The set $\{1, 2, 3, ..., n - 1\}$ is a group under multiplication modulo $n$ if and only if $n$ is a prime number without using Euler's phi function.

Answer 1

EDIT: It looks like the question may have been changed. I seem to remember it asking why, in the set $ \{ 1, 2, 3, ... n-1 \} $ equipped with multiplication modulo $n$, inverses exist if and only if $n$ is a prime number. Either way, the following only answers why inverses exist (this does most of the work in showing it's a group, anyway):

Both directions follow from Bézout's Lemma (which in turn follows from Euclid's Algorithm): Let $a, b, c $ be natural numbers. Then there exist integers $u ,v $ such that $ au + bv = c $ if and only if $ \mbox{hcf}(a,b) | c $.

This easily proves your 'if' direction: if $n$ is prime, then $\mbox{hcf}(k,n) = 1 $ for all $k$ in $ \{ 1,2,3, ... n-1 \}$. So there exists integers $u, v$ such that $ ku + nv = 1 $, i.e. $ ku = 1 \ (\mbox{mod } n)$

To prove the 'only if' direction, note that each $k$ in $ \{1, 2, 3, ... n-1\} $ having a multiplicative inverse implies the existence of integers $u,v$ such that $ ku + nv = 1 $. So $\mbox{hcf}(k,n) | 1 $ for all $k$, i.e. $ \mbox{hcf}(k,n) = 1 $ for all $k$. Can you see why this means $n$ is prime?

Answer 2

Note that if $ab\equiv 1 \pmod{n}$, then $\gcd(n,a)=\gcd(n,b)=1$. So what elements could possibly have multiplicative inverses?

Answer 3

Assume that $H=\{1,2,3,...n-1\}$ is a group. Suppose that $n$ is not a prime.

Then $n$ is composite, i.e $n=pq$ for $1<p,q<n-1$ . This implies that $pq \equiv0(mod n)$ but $0$ is not in H. Contradiction, hence $n$ must be prime.

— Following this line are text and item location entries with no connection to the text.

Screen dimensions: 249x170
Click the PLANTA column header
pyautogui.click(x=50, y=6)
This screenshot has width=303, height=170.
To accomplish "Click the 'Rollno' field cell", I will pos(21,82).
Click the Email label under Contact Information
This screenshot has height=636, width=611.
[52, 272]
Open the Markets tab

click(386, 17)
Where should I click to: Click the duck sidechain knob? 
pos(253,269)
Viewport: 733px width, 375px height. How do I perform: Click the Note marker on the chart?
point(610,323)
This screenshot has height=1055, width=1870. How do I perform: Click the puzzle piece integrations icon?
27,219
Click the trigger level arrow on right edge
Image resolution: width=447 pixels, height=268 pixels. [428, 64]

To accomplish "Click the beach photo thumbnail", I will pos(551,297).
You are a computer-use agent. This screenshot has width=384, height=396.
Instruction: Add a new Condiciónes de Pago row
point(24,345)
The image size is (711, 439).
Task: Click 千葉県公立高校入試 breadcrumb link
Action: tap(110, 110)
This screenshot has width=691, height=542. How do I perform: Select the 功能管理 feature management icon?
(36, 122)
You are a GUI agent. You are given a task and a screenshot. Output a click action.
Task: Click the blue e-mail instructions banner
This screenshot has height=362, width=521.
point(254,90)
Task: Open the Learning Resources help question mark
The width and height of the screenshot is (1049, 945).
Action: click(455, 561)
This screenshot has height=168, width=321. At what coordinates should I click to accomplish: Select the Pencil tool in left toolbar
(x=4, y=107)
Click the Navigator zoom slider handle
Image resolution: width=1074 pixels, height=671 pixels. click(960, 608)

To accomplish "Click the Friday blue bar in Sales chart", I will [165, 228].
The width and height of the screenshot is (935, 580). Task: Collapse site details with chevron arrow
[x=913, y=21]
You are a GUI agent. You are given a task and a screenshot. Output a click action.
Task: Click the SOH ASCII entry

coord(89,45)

Conversely, Suppose $n$ is a prime then $gcd(a,n)=1$ for every a in H. Therefore, $ax=1-ny$, $x,y \in H$. So, $ax\equiv1(modn)$. That is every element of H has an inverse. This conclude that H must be a group since the identity is in H and H is associative.

Answer 4

$\Rightarrow$ is simple and proven multiple times above.

$\Leftarrow$: There is no need to rely on the Euclidian algorithm:

Let $1 \leq j \leq p-1$. Then by the pigeon principle, among the numbers $j, j^2, j^3,..., j^{p+1}$ there are two congruent modulo $p$.

Thus

$$j^k \cong j^l \mod p \, ;\, k< l \,.$$

This means $p| j^k(j^{l-k}-1)$. Since $p$ and $j$ are relatiovely prime it follows that

$$j^{l-k} \cong 1 \mod p \, ;\, l-k \geq 1 \,.$$

From here proving that this is a group is simple...

P.S.

Alternately you can also use the following argument:

For all $1 \leq j \leq p-1$, the function $f: \{ 1,2,3,.., p-1 \} \rightarrow \{ 1,2,3,.., p-1 \}$, is well defined (prove it) and injective (prove it). Thus it has to be surjective.

Answer 5

HINT $\rm\quad a^{-1}\:$ exists $\rm\: mod\ n\ \iff\ \exists\ b,c\!\!:\ a\:b + c\:n = 1\ \iff\ \gcd(a,n) = 1$

So all naturals $\rm < n\:$ are invertible $\rm\:mod\ n\:$ iff $\rm\:n\:$ is coprime to all smaller naturals iff $\rm\:n\:$ is prime.

Answer 6

I wrote this answer to what is nearly the same question. If $n$ is prime and $x$ is not a multiple of $n$ (so in mod-$n$, $x$ is not $0$), how do you find the multiplicative inverse of $x$? (Other aspects of proving the thing is a group are easy.)

(A harder problem is proving that that multiplicative group is a cyclic group.)

The other direction---that if $n$ is not prime then this thing is not a group, is easier.